Colin Howson died at the age of 74 on 5 January 2020. He had suffered for a short time the effects of an irremediable brain tumour. In his book Objecting to God (2011 CUP), Colin had argued passionately and with logical precision against those who, on religious and other grounds, oppose “the principle of self-determination,” that is to say, the right under certain circumstances to determine one’s own end. When he discovered, towards the end of 2019, that his condition was both aggressive and untreatable, he was able, as a permanent resident of Canada, to exercise this right himself – since physician-assisted euthanasia is legal in that country.

Colin was born in London but as a boy he moved with his parents and his older sister, Stella, to Devon, where he attended Colyton Grammar School, becoming head boy there. In 1963 he enrolled as a student at the London School of Economics, first in the Economics Department then, at the end of his first year, switching to the Department of Philosophy, Logic and Scientific Method, where he was offered a lectureship just one year after completing his undergraduate degree, and shortly after beginning his doctoral studies. From that time until his death a long succession of influential papers on philosophy, mathematical logic and probability theory followed and led to him becoming acknowledged as a foremost authority in these areas, with a formidable international reputation.

Though a student and a teacher in an academic department dominated by the philosophical ideas of its founder, Sir Karl Popper, ideas that were continued and developed by Popper’s charismatic successor Imre Lakatos, Howson was immune to their popular appeal; he was his own man, and he developed a diametrically opposite course.

In 1973, in a paper published in the British Journal for the Philosophy of Science, he showed that the supposed proof of the proposition that lawlike generalisations necessarily have zero probability, whatever evidence may appear to favour them – a central plank of Popper’s ‘Falsificationist’ philosophy – lacked force, as it tacitly relied on a question-begging assumption. This opened the way to his pursuing an alternative course, one that legitimised the assignment of nonzero probabilities to scientific theories and the revision of those probabilities by empirical evidence via a central theorem of probability that had been proved in the 18th Century by Revd Thomas Bayes. Bayesian inductive reasoning, which before the 20th Century was fairly standard, had not just dropped out of fashion but had fallen into obloquy, and few and brave were its defenders.

But the 1990s saw signs of a radical turnaround, so that today Bayesian methodology is treated with renewed respect by philosophers and is increasingly influential amongst statisticians and scientists, notably medical epidemiologists.

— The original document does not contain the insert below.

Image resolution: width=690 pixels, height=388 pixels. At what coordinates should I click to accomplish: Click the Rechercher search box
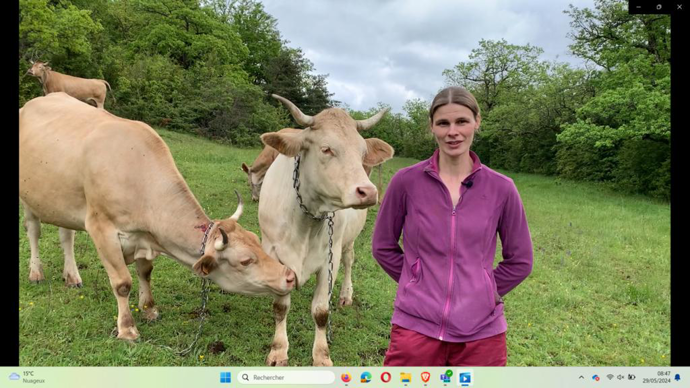coord(286,377)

Colin contributed to this revival through his exposition of the axioms of probability as laws of consistency and rational discourse, comparable, as he showed, to the laws of deductive logic; his book (with Peter Urbach) Scientific Reasoning: the Bayesian Approach (Open Court), which went through three editions between 1989 and 2005, is widely cited and is considered the canonical philosophical defence of Bayesian reasoning.

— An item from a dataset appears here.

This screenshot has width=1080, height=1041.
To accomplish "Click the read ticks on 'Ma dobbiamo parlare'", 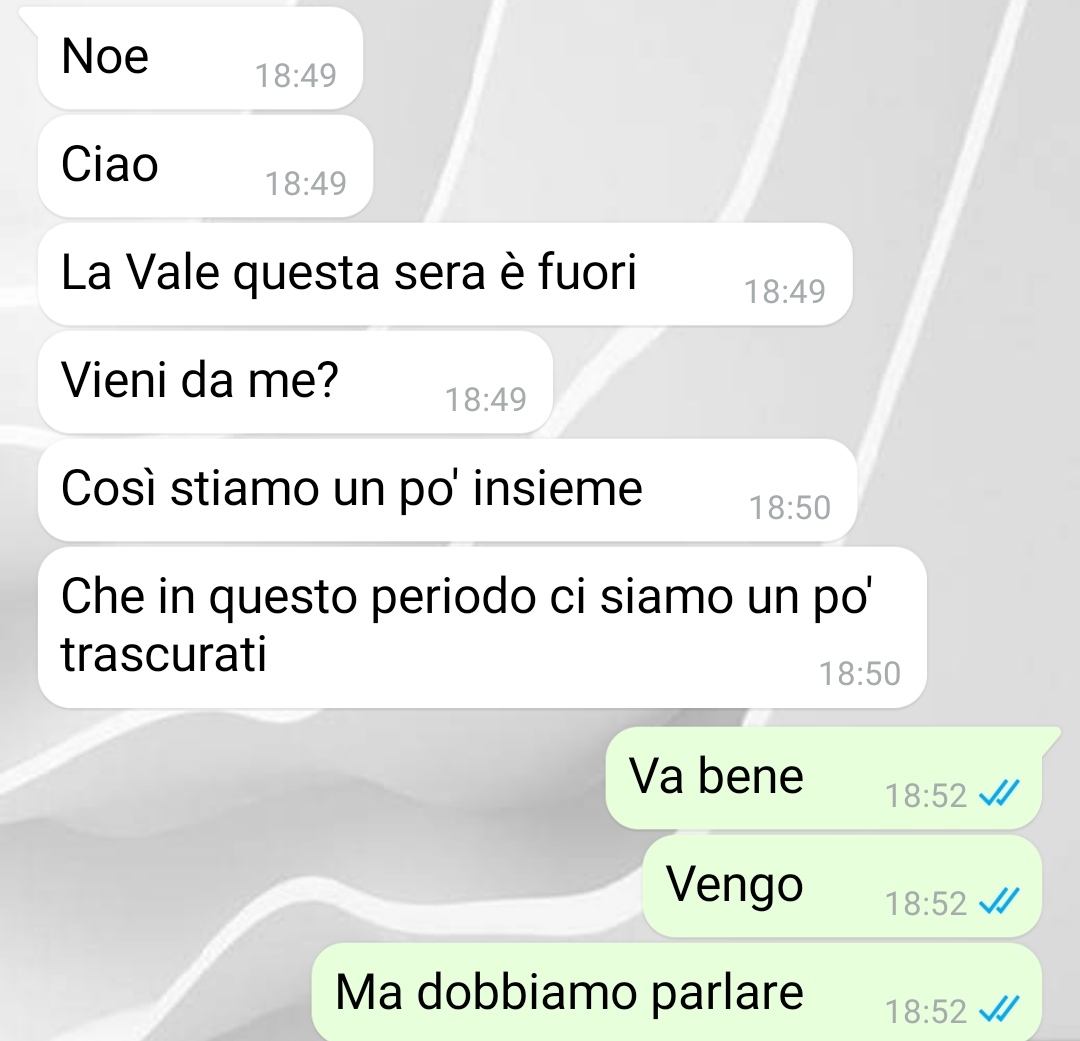I will point(999,1011).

Colin’s book Hume’s Problem: Induction and the Justification of Belief (2000, OUP) addressed David Hume’s famous demonstration that logic cannot justify our natural tendency to take past empirical observations as a guide to what we may observe in the future; the fact that this is exactly what scientists and indeed all of us regularly do is the classic ‘Problem of Induction.’ Howson again drew on Bayesian, probabilistic philosophy to provide what is now widely recognised as a persuasive solution to that problem.

In his final book, referred to earlier, Colin applied his logical expertise against what he saw as the illogic and obscurantism in much religious discourse. One characteristic remark is this: “There is a profound moral issue in the elevation of faith over evidence. Impartial evidence is the defence of honest people against imposters and frauds.”

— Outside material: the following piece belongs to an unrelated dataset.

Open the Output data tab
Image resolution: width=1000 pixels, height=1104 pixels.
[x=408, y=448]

In 1997, Colin was appointed Professor of Logic at LSE. He was President of the British Society for the Philosophy of Science from 2003 to 2005. On his retirement from LSE in 2008, he accepted a position in the Department of Philosophy at the University of Toronto, where he joined his Canadian wife, Margaret Morrison, also a distinguished philosopher of science. After he retired for a second time in 2014, they spent an increasing amount of time at their home in Nice.

Colin had an immense charm, a razor-sharp mind, exceptional intelligence, open-mindedness and an ever-inventive wit. His many successful doctoral students remember him as an encouraging mentor. And for many colleagues and for his collaborators he was a wise and a good friend.

Colin Howson was born in London on 4 June 1945 and died in Toronto on 5 January 2020. He married, first, the economist Susan Howson, née Finlay, in 1967 (the marriage dissolved in 1974); and in 2003 he married Margaret (‘Margie’) Morrison, who survives him.